[Source information]

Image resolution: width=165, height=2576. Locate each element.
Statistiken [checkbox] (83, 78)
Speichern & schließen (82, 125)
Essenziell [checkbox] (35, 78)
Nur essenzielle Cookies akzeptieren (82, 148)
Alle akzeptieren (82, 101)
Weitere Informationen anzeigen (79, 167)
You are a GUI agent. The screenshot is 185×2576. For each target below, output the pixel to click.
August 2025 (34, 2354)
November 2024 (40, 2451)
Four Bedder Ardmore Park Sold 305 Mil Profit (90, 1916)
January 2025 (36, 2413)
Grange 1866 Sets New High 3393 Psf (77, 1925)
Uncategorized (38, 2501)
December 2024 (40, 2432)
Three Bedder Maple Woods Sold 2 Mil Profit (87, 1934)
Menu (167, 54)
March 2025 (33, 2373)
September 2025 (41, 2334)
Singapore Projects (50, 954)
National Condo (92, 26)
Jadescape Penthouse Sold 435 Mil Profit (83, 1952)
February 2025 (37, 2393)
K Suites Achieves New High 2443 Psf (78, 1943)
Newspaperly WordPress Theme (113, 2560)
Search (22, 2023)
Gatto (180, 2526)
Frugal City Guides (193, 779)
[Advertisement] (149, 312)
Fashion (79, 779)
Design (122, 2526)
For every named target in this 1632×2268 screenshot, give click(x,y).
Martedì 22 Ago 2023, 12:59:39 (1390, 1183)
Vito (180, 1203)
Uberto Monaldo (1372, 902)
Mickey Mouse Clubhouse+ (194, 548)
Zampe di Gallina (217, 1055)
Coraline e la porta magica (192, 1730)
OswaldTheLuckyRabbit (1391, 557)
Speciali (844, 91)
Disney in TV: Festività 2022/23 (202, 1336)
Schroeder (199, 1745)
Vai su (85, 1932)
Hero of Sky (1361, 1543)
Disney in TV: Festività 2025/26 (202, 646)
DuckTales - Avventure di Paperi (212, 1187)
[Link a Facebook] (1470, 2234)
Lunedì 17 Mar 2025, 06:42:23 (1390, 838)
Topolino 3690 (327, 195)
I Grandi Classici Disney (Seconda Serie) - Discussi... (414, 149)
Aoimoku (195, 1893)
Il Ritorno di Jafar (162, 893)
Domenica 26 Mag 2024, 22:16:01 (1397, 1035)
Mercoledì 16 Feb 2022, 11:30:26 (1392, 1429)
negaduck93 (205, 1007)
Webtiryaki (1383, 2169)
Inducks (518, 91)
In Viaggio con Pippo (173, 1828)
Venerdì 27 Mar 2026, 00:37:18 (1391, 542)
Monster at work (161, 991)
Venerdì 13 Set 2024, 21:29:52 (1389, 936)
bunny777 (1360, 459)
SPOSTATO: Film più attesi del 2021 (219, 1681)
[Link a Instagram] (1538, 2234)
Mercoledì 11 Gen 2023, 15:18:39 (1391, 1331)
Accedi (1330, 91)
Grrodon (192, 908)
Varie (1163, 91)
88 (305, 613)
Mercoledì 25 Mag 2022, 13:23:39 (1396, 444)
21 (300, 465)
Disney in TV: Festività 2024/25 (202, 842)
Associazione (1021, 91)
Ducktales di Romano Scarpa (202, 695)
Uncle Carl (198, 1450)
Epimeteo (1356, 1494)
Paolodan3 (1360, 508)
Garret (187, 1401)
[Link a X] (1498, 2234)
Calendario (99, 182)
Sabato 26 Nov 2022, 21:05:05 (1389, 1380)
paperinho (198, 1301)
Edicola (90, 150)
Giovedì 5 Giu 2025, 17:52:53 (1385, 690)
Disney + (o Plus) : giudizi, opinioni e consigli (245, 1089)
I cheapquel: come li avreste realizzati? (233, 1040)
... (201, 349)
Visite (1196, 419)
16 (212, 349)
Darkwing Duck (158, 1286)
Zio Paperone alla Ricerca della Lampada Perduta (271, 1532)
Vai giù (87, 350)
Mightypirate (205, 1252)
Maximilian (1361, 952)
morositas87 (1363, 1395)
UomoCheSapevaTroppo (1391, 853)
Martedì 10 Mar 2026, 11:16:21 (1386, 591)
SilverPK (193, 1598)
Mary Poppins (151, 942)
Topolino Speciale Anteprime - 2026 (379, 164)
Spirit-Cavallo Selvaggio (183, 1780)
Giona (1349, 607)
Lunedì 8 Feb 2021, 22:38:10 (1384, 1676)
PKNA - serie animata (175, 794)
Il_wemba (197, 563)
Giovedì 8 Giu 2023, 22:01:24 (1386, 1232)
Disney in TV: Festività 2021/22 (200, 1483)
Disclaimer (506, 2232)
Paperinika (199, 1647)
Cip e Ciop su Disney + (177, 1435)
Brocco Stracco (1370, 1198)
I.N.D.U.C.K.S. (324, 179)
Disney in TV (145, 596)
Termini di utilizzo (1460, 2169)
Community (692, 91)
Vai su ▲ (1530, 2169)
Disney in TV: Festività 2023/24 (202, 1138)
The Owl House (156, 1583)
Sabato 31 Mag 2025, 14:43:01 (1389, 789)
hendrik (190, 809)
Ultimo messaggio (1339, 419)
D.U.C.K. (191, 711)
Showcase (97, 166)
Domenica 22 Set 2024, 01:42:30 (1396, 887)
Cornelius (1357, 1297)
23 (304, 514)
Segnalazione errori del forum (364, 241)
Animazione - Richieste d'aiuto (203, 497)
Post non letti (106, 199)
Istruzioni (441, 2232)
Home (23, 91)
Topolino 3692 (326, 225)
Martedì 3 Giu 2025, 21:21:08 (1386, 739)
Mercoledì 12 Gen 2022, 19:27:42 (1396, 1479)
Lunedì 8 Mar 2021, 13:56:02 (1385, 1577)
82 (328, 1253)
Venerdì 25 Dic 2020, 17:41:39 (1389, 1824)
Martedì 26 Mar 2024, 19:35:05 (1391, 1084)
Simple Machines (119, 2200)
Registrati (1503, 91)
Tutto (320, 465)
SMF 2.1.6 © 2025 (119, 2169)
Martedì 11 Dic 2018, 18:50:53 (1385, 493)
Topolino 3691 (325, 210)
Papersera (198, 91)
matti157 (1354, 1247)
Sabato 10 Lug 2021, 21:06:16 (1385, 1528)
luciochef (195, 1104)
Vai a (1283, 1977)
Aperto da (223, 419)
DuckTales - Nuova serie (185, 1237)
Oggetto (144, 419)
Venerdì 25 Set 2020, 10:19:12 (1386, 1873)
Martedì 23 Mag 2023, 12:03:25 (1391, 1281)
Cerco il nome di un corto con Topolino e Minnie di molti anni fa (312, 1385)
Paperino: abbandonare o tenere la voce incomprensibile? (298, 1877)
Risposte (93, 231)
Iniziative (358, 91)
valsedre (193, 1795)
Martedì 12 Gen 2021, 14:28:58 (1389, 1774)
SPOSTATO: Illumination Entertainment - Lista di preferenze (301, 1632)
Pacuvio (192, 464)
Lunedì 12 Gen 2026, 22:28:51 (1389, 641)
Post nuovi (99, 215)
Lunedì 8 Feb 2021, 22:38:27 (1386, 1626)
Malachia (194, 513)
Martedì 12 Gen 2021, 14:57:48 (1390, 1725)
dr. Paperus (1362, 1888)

[/Source information]

Return an exact copy of the listing above, complete in every line.

Image resolution: width=165, height=2576. Locate each element.
Statistiken [checkbox] (83, 78)
Speichern & schließen (82, 125)
Essenziell [checkbox] (35, 78)
Nur essenzielle Cookies akzeptieren (82, 148)
Alle akzeptieren (82, 101)
Weitere Informationen anzeigen (79, 167)
You are a GUI agent. The screenshot is 185×2576. For each target below, output the pixel to click.
August 2025 (34, 2354)
November 2024 (40, 2451)
Four Bedder Ardmore Park Sold 305 Mil Profit (90, 1916)
January 2025 (36, 2413)
Grange 1866 Sets New High 3393 Psf (77, 1925)
Uncategorized (38, 2501)
December 2024 (40, 2432)
Three Bedder Maple Woods Sold 2 Mil Profit (87, 1934)
Menu (167, 54)
March 2025 (33, 2373)
September 2025 (41, 2334)
Singapore Projects (50, 954)
National Condo (92, 26)
Jadescape Penthouse Sold 435 Mil Profit (83, 1952)
February 2025 (37, 2393)
K Suites Achieves New High 2443 Psf (78, 1943)
Newspaperly WordPress Theme (113, 2560)
Search (22, 2023)
Gatto (180, 2526)
Frugal City Guides (193, 779)
[Advertisement] (149, 312)
Fashion (79, 779)
Design (122, 2526)
For every named target in this 1632×2268 screenshot, give click(x,y).
Martedì 22 Ago 2023, 12:59:39 (1390, 1183)
Vito (180, 1203)
Uberto Monaldo (1372, 902)
Mickey Mouse Clubhouse+ (194, 548)
Zampe di Gallina (217, 1055)
Coraline e la porta magica (192, 1730)
OswaldTheLuckyRabbit (1391, 557)
Speciali (844, 91)
Disney in TV: Festività 2022/23 (202, 1336)
Schroeder (199, 1745)
Vai su (85, 1932)
Hero of Sky (1361, 1543)
Disney in TV: Festività 2025/26 (202, 646)
DuckTales - Avventure di Paperi (212, 1187)
[Link a Facebook] (1470, 2234)
Lunedì 17 Mar 2025, 06:42:23 (1390, 838)
Topolino 3690 (327, 195)
I Grandi Classici Disney (Seconda Serie) - Discussi... (414, 149)
Aoimoku (195, 1893)
Il Ritorno di Jafar (162, 893)
Domenica 26 Mag 2024, 22:16:01 (1397, 1035)
Mercoledì 16 Feb 2022, 11:30:26 (1392, 1429)
negaduck93 (205, 1007)
Webtiryaki (1383, 2169)
Inducks (518, 91)
In Viaggio con Pippo (173, 1828)
Venerdì 27 Mar 2026, 00:37:18 (1391, 542)
Monster at work (161, 991)
Venerdì 13 Set 2024, 21:29:52 (1389, 936)
bunny777 (1360, 459)
SPOSTATO: Film più attesi del 2021 (219, 1681)
[Link a Instagram] (1538, 2234)
Mercoledì 11 Gen 2023, 15:18:39 (1391, 1331)
Accedi (1330, 91)
Grrodon (192, 908)
Varie (1163, 91)
88 (305, 613)
Mercoledì 25 Mag 2022, 13:23:39 (1396, 444)
21 (300, 465)
Disney in TV: Festività 2024/25 (202, 842)
Associazione (1021, 91)
Ducktales di Romano Scarpa (202, 695)
Uncle Carl (198, 1450)
Epimeteo (1356, 1494)
Paolodan3 (1360, 508)
Garret (187, 1401)
[Link a X] (1498, 2234)
Calendario (99, 182)
Sabato 26 Nov 2022, 21:05:05 (1389, 1380)
paperinho (198, 1301)
Edicola (90, 150)
Giovedì 5 Giu 2025, 17:52:53 (1385, 690)
Disney + (o Plus) : giudizi, opinioni e consigli (245, 1089)
I cheapquel: come li avreste realizzati? (233, 1040)
... (201, 349)
Visite (1196, 419)
16 (212, 349)
Darkwing Duck (158, 1286)
Zio Paperone alla Ricerca della Lampada Perduta (271, 1532)
Vai giù (87, 350)
Mightypirate (205, 1252)
Maximilian (1361, 952)
morositas87 (1363, 1395)
UomoCheSapevaTroppo (1391, 853)
Martedì 10 Mar 2026, 11:16:21 (1386, 591)
SilverPK (193, 1598)
Mary Poppins (151, 942)
Topolino Speciale Anteprime - 2026 (379, 164)
Spirit-Cavallo Selvaggio (183, 1780)
Giona (1349, 607)
Lunedì 8 Feb 2021, 22:38:10 (1384, 1676)
PKNA - serie animata (175, 794)
Il_wemba (197, 563)
Giovedì 8 Giu 2023, 22:01:24 (1386, 1232)
Disney in TV: Festività 2021/22 (200, 1483)
Disclaimer (506, 2232)
Paperinika (199, 1647)
Cip e Ciop su Disney + (177, 1435)
Brocco Stracco (1370, 1198)
I.N.D.U.C.K.S. (324, 179)
Disney in TV (145, 596)
Termini di utilizzo (1460, 2169)
Community (692, 91)
Vai su ▲ (1530, 2169)
Disney in TV: Festività 2023/24 (202, 1138)
The Owl House (156, 1583)
Sabato 31 Mag 2025, 14:43:01 (1389, 789)
hendrik (190, 809)
Ultimo messaggio (1339, 419)
D.U.C.K. (191, 711)
Showcase (97, 166)
Domenica 22 Set 2024, 01:42:30 (1396, 887)
Cornelius (1357, 1297)
23 (304, 514)
Segnalazione errori del forum (364, 241)
Animazione - Richieste d'aiuto (203, 497)
Post non letti (106, 199)
Istruzioni (441, 2232)
Home (23, 91)
Topolino 3692 (326, 225)
Martedì 3 Giu 2025, 21:21:08 (1386, 739)
Mercoledì 12 Gen 2022, 19:27:42 (1396, 1479)
Lunedì 8 Mar 2021, 13:56:02 (1385, 1577)
82 (328, 1253)
Venerdì 25 Dic 2020, 17:41:39 (1389, 1824)
Martedì 26 Mar 2024, 19:35:05 (1391, 1084)
Simple Machines (119, 2200)
Registrati (1503, 91)
Tutto (320, 465)
SMF 2.1.6 © 2025 (119, 2169)
Martedì 11 Dic 2018, 18:50:53 (1385, 493)
Topolino 3691 (325, 210)
Papersera (198, 91)
matti157 (1354, 1247)
Sabato 10 Lug 2021, 21:06:16 (1385, 1528)
luciochef (195, 1104)
Vai a (1283, 1977)
Aperto da (223, 419)
DuckTales - Nuova serie (185, 1237)
Oggetto (144, 419)
Venerdì 25 Set 2020, 10:19:12 (1386, 1873)
Martedì 23 Mag 2023, 12:03:25 (1391, 1281)
Cerco il nome di un corto con Topolino e Minnie di molti anni fa (312, 1385)
Paperino: abbandonare o tenere la voce incomprensibile? (298, 1877)
Risposte (93, 231)
Iniziative (358, 91)
valsedre (193, 1795)
Martedì 12 Gen 2021, 14:28:58 (1389, 1774)
SPOSTATO: Illumination Entertainment - Lista di preferenze (301, 1632)
Pacuvio (192, 464)
Lunedì 12 Gen 2026, 22:28:51 (1389, 641)
Post nuovi (99, 215)
Lunedì 8 Feb 2021, 22:38:27 (1386, 1626)
Malachia (194, 513)
Martedì 12 Gen 2021, 14:57:48 (1390, 1725)
dr. Paperus (1362, 1888)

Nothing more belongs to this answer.